[Extracted text]

* * * * * * * * *

Some smaller ecosystems are heavy users of copyleft, with percentages higher than Fedora’s 55%: Clojars is 74% copyleft (primarily Eclipse-licensed), and CRAN is 81% copyleft (mostly GPL). In addition, Wordpress and Melpa (the Emacs package manager) both lack license metadata, but when we’re able to get supplementary information from GitHub, packages in these ecosystems are overwhelmingly copyleft: 83% and 75%, respectively. Wordpress has about 54,000 packages; the other three mentioned here are in the 12-14,000 package range.
On the flip side, it shouldn’t surprise anyone that mobile and Apple-oriented package managers CocoaPods (39,000 packages) and SwiftPM (3900 packages) are both very permissive, with copylefts only a little over 1% in each ecosystem.
What about the most depended-on packages?
One fair critique of the comparison between the large GNU/Linux operating system repositories and other package ecosystems is that the Fedora/Debian packages are more curated, and therefore (arguably) a better sign of what the “best” developers or programs are using. This is a fair criticism—we’ve definitely found test packages and even spam in some of our research, which wouldn’t occur in the more curated operating system repositories.
To try to compare apples-to-apples and filter out less important packages, we looked at the top 10% “most depended” packages in large repositories with good dependency metadata—npm, Packagist, Rubygems, Maven, Nuget, and PyPI. This top 10% covers a smidgen over 130,000 packages, slightly more than double the size of Fedora 27. Here, there are two groupings: npm and Rubygems have 2% and 4% copyleft, respectively, while Packagist, Maven, Nuget, and PyPI are between 10 and 16%.
Repeating this analysis for the top 1% of packages, the numbers drop somewhat—npm goes to < 1%, gems to 3%, PyPI and Nuget to 8%, Packagist to 9%, with Maven staying fairly steady at 15%.

* * * * * * * * *

[Given data]
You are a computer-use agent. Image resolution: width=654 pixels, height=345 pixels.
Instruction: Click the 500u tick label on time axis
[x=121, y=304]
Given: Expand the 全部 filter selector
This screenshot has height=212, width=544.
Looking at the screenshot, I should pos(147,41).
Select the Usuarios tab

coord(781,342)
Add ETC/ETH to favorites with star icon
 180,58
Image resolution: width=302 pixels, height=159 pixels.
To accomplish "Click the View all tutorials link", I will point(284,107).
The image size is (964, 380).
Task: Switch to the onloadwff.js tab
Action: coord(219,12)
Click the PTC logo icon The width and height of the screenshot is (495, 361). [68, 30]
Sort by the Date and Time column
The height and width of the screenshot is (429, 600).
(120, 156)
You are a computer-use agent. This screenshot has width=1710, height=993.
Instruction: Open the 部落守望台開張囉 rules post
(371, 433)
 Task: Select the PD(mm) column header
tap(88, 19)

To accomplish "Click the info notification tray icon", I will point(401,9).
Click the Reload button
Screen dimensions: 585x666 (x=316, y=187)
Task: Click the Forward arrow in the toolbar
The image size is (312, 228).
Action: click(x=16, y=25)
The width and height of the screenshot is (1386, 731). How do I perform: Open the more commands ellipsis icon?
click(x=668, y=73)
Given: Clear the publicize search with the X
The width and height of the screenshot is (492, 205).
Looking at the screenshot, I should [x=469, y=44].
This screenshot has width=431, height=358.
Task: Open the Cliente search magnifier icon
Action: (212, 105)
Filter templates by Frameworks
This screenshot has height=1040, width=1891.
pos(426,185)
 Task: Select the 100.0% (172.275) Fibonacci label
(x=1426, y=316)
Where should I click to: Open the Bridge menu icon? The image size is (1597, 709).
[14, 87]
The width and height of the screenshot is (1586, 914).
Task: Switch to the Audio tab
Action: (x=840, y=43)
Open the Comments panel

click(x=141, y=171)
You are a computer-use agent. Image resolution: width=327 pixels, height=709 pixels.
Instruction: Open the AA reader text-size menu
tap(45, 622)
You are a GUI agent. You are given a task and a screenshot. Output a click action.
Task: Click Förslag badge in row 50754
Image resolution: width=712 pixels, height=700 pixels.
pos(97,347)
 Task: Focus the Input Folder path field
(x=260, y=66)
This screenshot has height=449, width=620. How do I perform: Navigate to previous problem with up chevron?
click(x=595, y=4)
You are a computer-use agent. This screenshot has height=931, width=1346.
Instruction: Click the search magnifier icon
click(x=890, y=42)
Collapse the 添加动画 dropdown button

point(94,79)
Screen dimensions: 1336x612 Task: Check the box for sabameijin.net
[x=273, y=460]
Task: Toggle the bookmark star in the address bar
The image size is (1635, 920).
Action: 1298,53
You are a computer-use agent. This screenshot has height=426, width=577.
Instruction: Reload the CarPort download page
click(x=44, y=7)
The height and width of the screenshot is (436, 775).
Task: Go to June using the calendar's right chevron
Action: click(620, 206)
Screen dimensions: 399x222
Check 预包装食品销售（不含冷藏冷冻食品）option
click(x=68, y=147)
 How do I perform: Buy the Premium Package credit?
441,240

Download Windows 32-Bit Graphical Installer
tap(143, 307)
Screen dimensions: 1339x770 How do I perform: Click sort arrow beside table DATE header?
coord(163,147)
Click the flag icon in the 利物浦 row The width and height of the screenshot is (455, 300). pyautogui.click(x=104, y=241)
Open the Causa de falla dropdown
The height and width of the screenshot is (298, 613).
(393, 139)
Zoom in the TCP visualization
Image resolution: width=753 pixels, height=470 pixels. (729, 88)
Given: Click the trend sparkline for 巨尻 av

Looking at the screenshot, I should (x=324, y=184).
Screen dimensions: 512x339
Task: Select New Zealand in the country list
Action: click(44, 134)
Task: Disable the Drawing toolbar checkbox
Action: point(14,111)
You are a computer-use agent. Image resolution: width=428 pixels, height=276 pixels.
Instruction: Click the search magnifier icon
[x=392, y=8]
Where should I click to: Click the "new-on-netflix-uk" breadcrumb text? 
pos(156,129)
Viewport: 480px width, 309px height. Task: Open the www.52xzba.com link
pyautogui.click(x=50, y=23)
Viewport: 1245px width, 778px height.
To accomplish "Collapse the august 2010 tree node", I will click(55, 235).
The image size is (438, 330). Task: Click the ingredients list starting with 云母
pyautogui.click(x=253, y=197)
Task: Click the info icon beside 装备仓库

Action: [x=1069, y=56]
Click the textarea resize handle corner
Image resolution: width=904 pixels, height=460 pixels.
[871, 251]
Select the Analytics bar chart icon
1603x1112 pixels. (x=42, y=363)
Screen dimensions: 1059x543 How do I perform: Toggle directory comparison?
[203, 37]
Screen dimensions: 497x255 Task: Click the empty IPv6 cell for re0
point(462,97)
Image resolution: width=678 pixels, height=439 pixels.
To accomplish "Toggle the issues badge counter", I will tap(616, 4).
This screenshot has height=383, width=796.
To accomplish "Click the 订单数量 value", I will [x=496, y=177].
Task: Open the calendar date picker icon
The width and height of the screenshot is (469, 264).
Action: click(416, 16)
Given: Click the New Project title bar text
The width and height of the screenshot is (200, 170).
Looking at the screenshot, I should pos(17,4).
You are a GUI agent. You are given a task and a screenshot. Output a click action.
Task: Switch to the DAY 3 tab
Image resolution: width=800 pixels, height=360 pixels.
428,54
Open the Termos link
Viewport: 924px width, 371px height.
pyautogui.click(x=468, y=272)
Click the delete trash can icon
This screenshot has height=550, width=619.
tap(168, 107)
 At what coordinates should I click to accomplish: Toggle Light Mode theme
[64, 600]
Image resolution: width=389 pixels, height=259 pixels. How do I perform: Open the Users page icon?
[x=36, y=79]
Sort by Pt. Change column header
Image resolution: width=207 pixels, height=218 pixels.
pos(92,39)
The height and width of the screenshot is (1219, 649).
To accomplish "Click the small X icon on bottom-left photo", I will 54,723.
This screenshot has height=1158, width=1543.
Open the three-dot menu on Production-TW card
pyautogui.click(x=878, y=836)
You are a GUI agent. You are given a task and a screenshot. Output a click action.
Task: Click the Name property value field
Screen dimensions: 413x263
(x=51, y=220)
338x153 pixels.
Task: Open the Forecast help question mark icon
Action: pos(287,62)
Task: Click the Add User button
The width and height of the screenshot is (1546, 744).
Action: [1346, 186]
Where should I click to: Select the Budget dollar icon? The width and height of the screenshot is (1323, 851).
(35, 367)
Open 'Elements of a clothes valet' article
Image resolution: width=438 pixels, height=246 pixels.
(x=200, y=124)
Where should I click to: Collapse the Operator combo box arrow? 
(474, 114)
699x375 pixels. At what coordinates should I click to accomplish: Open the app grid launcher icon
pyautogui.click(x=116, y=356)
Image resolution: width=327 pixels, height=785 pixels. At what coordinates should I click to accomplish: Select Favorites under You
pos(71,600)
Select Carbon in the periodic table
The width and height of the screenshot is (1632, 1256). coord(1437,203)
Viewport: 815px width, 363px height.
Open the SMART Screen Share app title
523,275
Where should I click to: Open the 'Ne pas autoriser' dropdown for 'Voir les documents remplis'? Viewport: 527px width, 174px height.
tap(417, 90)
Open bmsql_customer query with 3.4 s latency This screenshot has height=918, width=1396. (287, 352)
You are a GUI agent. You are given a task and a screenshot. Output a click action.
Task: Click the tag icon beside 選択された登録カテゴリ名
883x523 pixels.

* * * * * * * * *

[Jobs]
- 1) Copy the passage on copyleft licensing in package ecosystems word for word, in full.
- 2) Repeat the lines of the records exactly, beginning at the line that contains "Task: Toggle the" and stopping after the line that contains "pyautogui.click(x=50, y=23)".

[Expected outputs]
- 1)
Some smaller ecosystems are heavy users of copyleft, with percentages higher than Fedora’s 55%: Clojars is 74% copyleft (primarily Eclipse-licensed), and CRAN is 81% copyleft (mostly GPL). In addition, Wordpress and Melpa (the Emacs package manager) both lack license metadata, but when we’re able to get supplementary information from GitHub, packages in these ecosystems are overwhelmingly copyleft: 83% and 75%, respectively. Wordpress has about 54,000 packages; the other three mentioned here are in the 12-14,000 package range.
On the flip side, it shouldn’t surprise anyone that mobile and Apple-oriented package managers CocoaPods (39,000 packages) and SwiftPM (3900 packages) are both very permissive, with copylefts only a little over 1% in each ecosystem.
What about the most depended-on packages?
One fair critique of the comparison between the large GNU/Linux operating system repositories and other package ecosystems is that the Fedora/Debian packages are more curated, and therefore (arguably) a better sign of what the “best” developers or programs are using. This is a fair criticism—we’ve definitely found test packages and even spam in some of our research, which wouldn’t occur in the more curated operating system repositories.
To try to compare apples-to-apples and filter out less important packages, we looked at the top 10% “most depended” packages in large repositories with good dependency metadata—npm, Packagist, Rubygems, Maven, Nuget, and PyPI. This top 10% covers a smidgen over 130,000 packages, slightly more than double the size of Fedora 27. Here, there are two groupings: npm and Rubygems have 2% and 4% copyleft, respectively, while Packagist, Maven, Nuget, and PyPI are between 10 and 16%.
Repeating this analysis for the top 1% of packages, the numbers drop somewhat—npm goes to < 1%, gems to 3%, PyPI and Nuget to 8%, Packagist to 9%, with Maven staying fairly steady at 15%.

- 2)
Task: Toggle the bookmark star in the address bar
The image size is (1635, 920).
Action: 1298,53
You are a computer-use agent. This screenshot has height=426, width=577.
Instruction: Reload the CarPort download page
click(x=44, y=7)
The height and width of the screenshot is (436, 775).
Task: Go to June using the calendar's right chevron
Action: click(620, 206)
Screen dimensions: 399x222
Check 预包装食品销售（不含冷藏冷冻食品）option
click(x=68, y=147)
 How do I perform: Buy the Premium Package credit?
441,240

Download Windows 32-Bit Graphical Installer
tap(143, 307)
Screen dimensions: 1339x770 How do I perform: Click sort arrow beside table DATE header?
coord(163,147)
Click the flag icon in the 利物浦 row The width and height of the screenshot is (455, 300). pyautogui.click(x=104, y=241)
Open the Causa de falla dropdown
The height and width of the screenshot is (298, 613).
(393, 139)
Zoom in the TCP visualization
Image resolution: width=753 pixels, height=470 pixels. (729, 88)
Given: Click the trend sparkline for 巨尻 av

Looking at the screenshot, I should (x=324, y=184).
Screen dimensions: 512x339
Task: Select New Zealand in the country list
Action: click(44, 134)
Task: Disable the Drawing toolbar checkbox
Action: point(14,111)
You are a computer-use agent. Image resolution: width=428 pixels, height=276 pixels.
Instruction: Click the search magnifier icon
[x=392, y=8]
Where should I click to: Click the "new-on-netflix-uk" breadcrumb text? 
pos(156,129)
Viewport: 480px width, 309px height. Task: Open the www.52xzba.com link
pyautogui.click(x=50, y=23)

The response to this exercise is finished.